Philippines shopping for arms to beef up maritime security
Philippine President Benigno Aquino has approved the purchase of 44 billion pesos ($932.74 million) worth of military equipment to help boost maritime security capability as tensions simmer in the South China Sea, a senior defence official said on Saturday.
Defence Undersecretary Fernando Manalo made the announcement after the government received the first two of a dozen new South Korean-made light fighter jets to enhance the country’s air defense capabilities.
Aquino authorized the multi-year contract to purchase two frigates, eight amphibious assault vehicles, three anti-submarine helicopters, two long-range patrol aircraft, three aerial radars, munitions for the fighters and close support planes, Manalo told reporters.

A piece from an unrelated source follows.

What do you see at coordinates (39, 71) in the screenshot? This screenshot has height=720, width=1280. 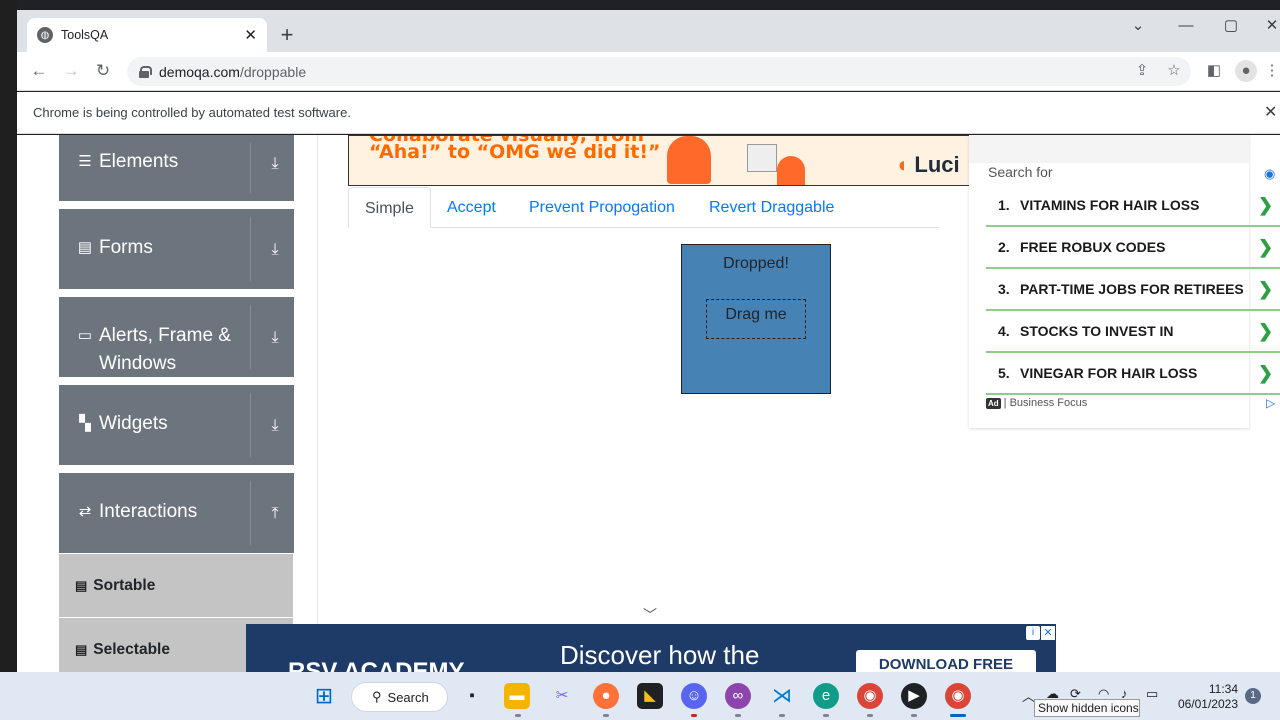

The FA-50 fighter trainers from South Korea were acquired by the Philippines for 18.9 billion pesos. Seoul has committed to deliver 10 more light fighters until 2017.
“We’re glad we are back to the supersonic age,” said Defence Secretary Voltaire Gazmin, witnessing the transfer of the aircraft from Korean Aerospace Inc. to the Philippine Air Force.
The Philippines has had no fighter capability since it mothballed its Vietnam War vintage F-5A/Bs in the mid-2000s. It has a few S-211 Italian trainer jets, acquired in the late 1980s.
“With these aircraft, our capability to guard maritime borders will be enhanced,” an air force general said, declining to be identified because he was not authorized to speak to the media.
“Our response time will be quicker but we would need radar and communications to fully integrate our air defence systems.”
The government has embarked on a five-year, 83 billion peso modernization programme to improve its ability to defend its maritime borders against the creeping expansion of China in the South China Sea.
China has built seven artificial islands in the Spratly Islands and is constructing military facilities, including airfields, ports and lighthouses.
The Philippines’ ill-equipped armed forces are no match for those of China, despite receiving two cutters and coastal radar stations from the United States in 2011. Washington promised to deliver late next year another cutter and two C-130 planes.
China claims 90% of the South China Sea’s 3.5 million sq km (1.35 sq miles) waters. Brunei, Malaysia, the Philippines, Vietnam and Taiwan also have claims to at least parts of the area.